Other Orders
Sam Lavigne / New York, USA
Bill Posters / Manchester, UK — Jul 8, 2019
Twenty five years ago, AT&T’s prescient 1993 ad campaign entitled ›YOU WILL‹ played a key part in launching the field of computational propaganda via the world’s first ›pay per click‹ (PPC) digital ad banner.
25 years on, ad platforms, web publishers, and other intermediaries have developed an infrastructure of data collection, surveillance and targeting capacities that scholars refer to as the Digital Influence Machine (DIM).
To expose & interrogate these opaque architectures, myself and fellow artist Daniel Howe set out to detourne (hijack) the DIM on June 10th, 2019 as we inserted 6 AI generated ›deep fake‹ artworks of celebrity ›Influencers‹ into social media networks. Our aim was to explore the tensions that exist concerning privacy, computational propagandas, technology and democracy. These formed part of an installation entitled ›Spectre‹ (http://billposters.ch/projects/spectre/).
By applying detournement theory and using AI to hack the power of celebrity ›Influencers,‹ our Dada-esque simulation reached dizzying heights as the artworks quickly became embroiled in a global conversation about the power of computational forms of ›deep fake‹ propaganda after they went viral on social media.
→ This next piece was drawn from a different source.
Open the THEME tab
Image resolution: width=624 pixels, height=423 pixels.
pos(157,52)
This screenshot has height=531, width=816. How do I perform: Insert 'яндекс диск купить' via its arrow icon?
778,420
This created a situation of global press coverage and official responses from Facebook, Instagram and Youtube.
Social media surfaces became a performance space for our AI generated critical artworks as they trolled the largest tech giant on earth – Facebook. Forcing them to question their global policies regarding computational forms of propaganda and the ›fact checking‹ of critical public art on their platforms.
By combining AI and machine learning technologies with critical art theory we feel we have exposed interesting territory for the development of theory concerning the Digital Influence Machine and network-based, new media works.
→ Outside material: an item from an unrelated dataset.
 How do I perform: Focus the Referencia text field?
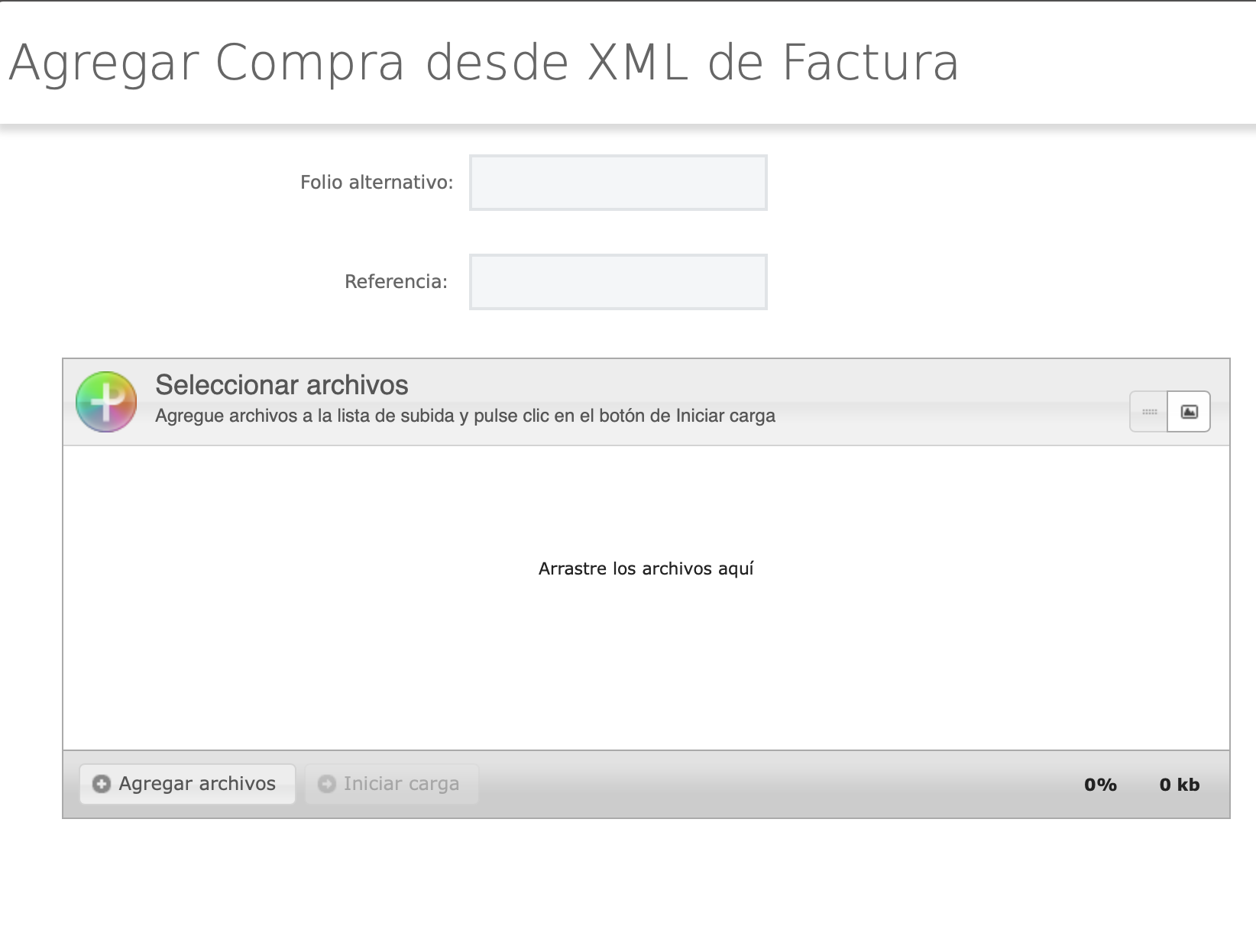(618, 282)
We would like to consolidate our work in this area during the web residency in order to:
1 – Compile and refine a new series of digital works centred on our ›Big Dada‹ intervention and associated documentation we have collated.
2 – 1 x short essay (1500 words) that consolidates our reflections of our initial ›Big Dada‹ intervention and the broader, neocolonial logics of surveillance capitalism and Dataism that the Spectre project interrogates.
3 – 1 x Academic paper for publication that develops and consolidates our artistic and critical theory in relation to ›Big Dada‹ and data as readymade and assemblage.